Dataset entries ::
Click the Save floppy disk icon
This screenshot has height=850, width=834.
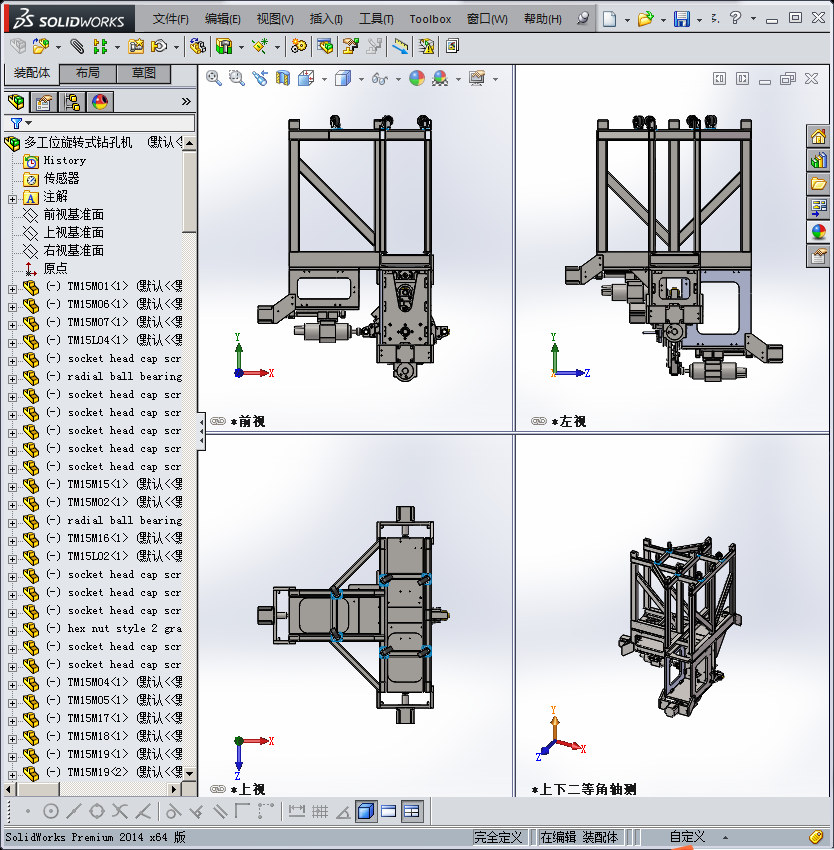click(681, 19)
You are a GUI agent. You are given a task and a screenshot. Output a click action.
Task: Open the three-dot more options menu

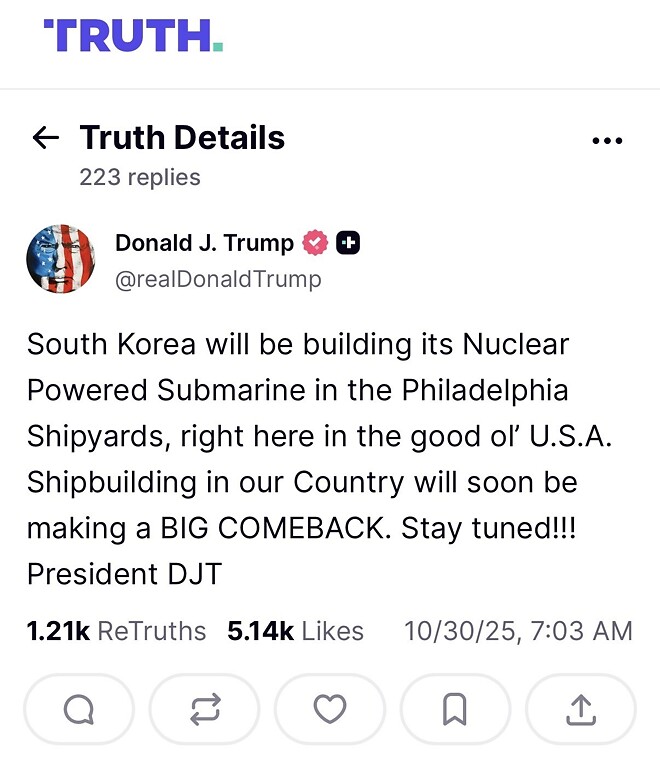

Exercise instructions :: Restate all of the data word for word and include no pictures.

Answer for this exercise ::
Click the Save floppy disk icon
This screenshot has height=850, width=834.
click(681, 19)
You are a GUI agent. You are given a task and a screenshot. Output a click action.
Task: Open the three-dot more options menu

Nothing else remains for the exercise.